Saved data entries
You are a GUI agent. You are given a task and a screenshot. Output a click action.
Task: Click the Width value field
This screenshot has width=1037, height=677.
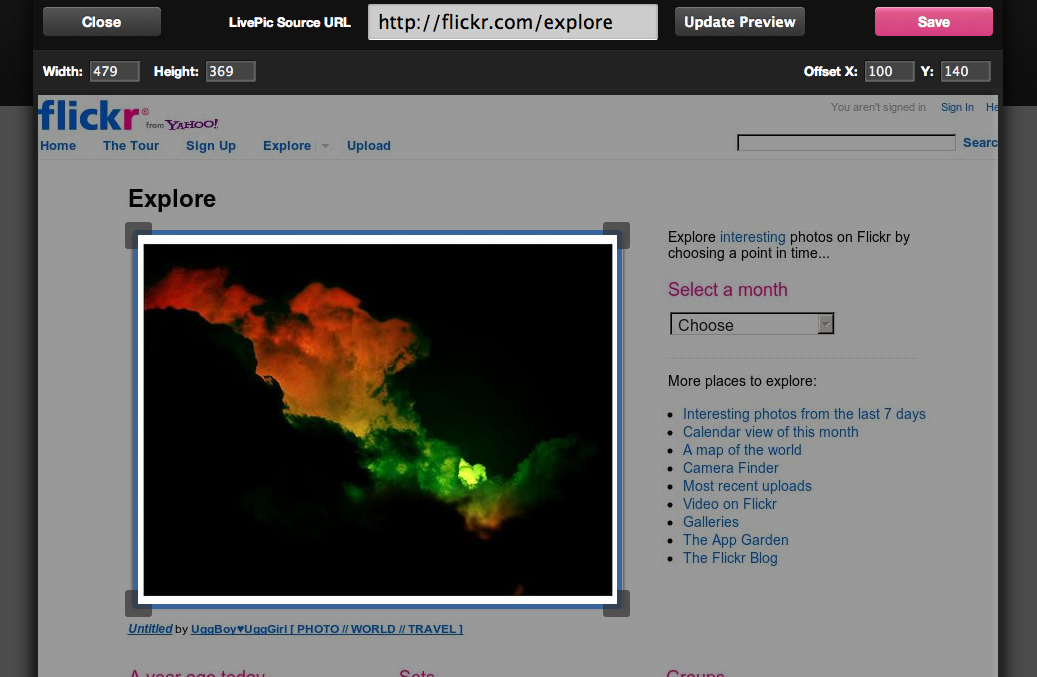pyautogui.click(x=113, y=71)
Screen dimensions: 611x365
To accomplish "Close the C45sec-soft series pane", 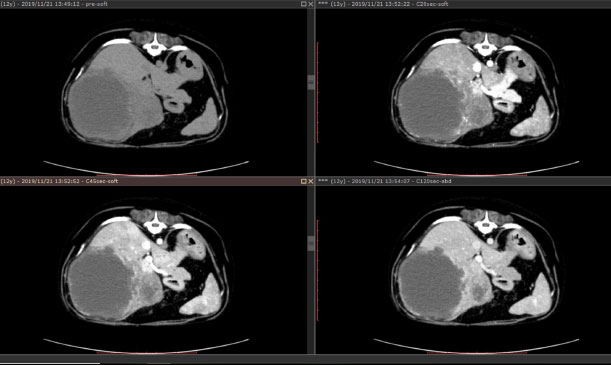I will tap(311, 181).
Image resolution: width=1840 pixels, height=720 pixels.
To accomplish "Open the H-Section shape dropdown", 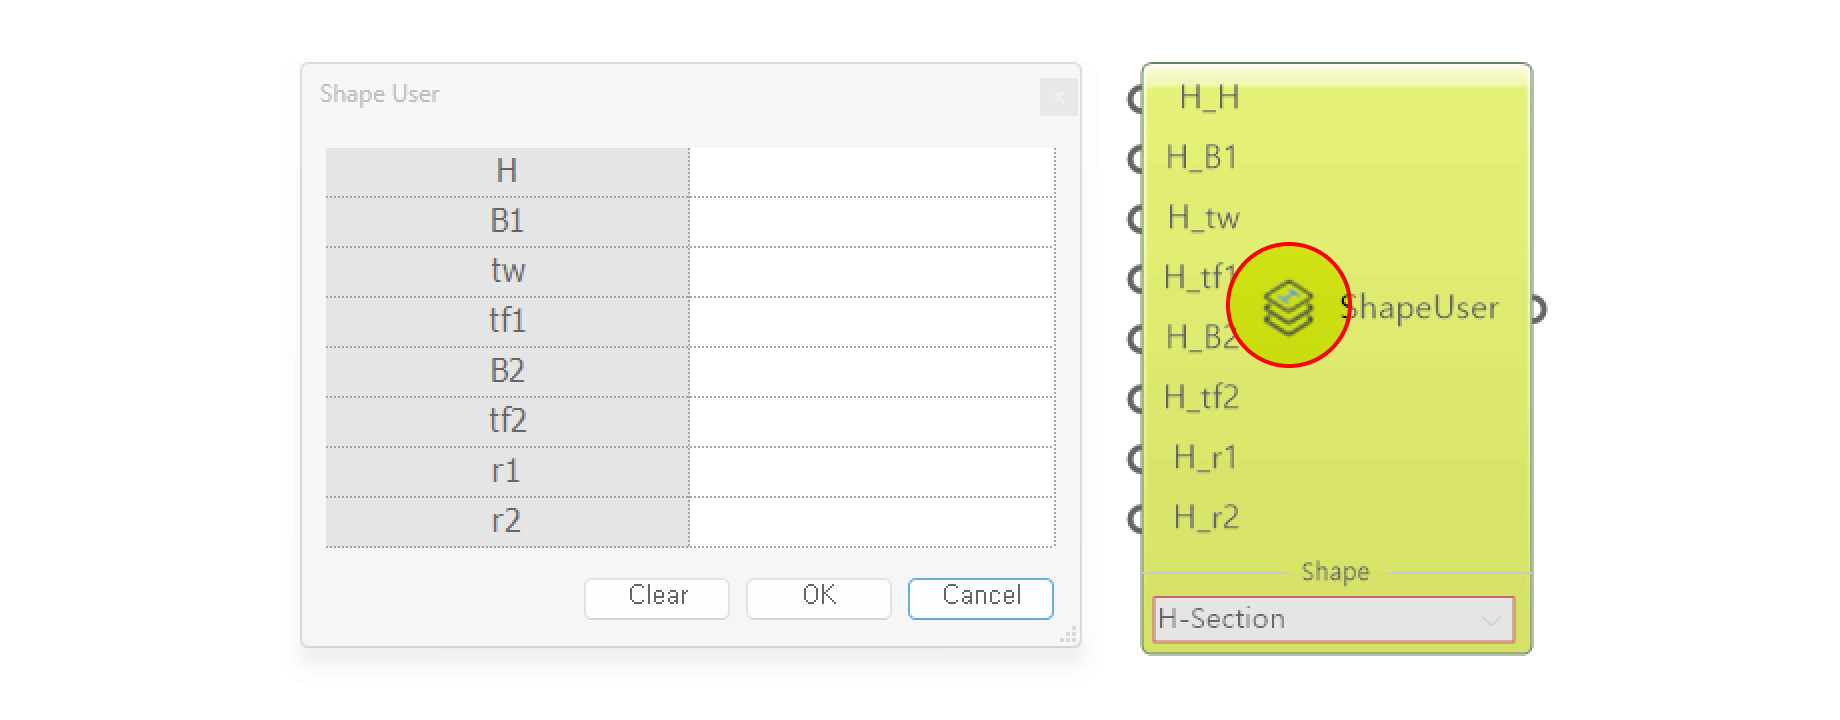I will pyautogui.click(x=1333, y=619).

> [Required task]: Reproduce verbatim the stretch from the start of the material through the line containing "pyautogui.click(x=113, y=71)", including that line, but omit the pictures.

> [The reply]:
You are a GUI agent. You are given a task and a screenshot. Output a click action.
Task: Click the Width value field
This screenshot has width=1037, height=677.
pyautogui.click(x=113, y=71)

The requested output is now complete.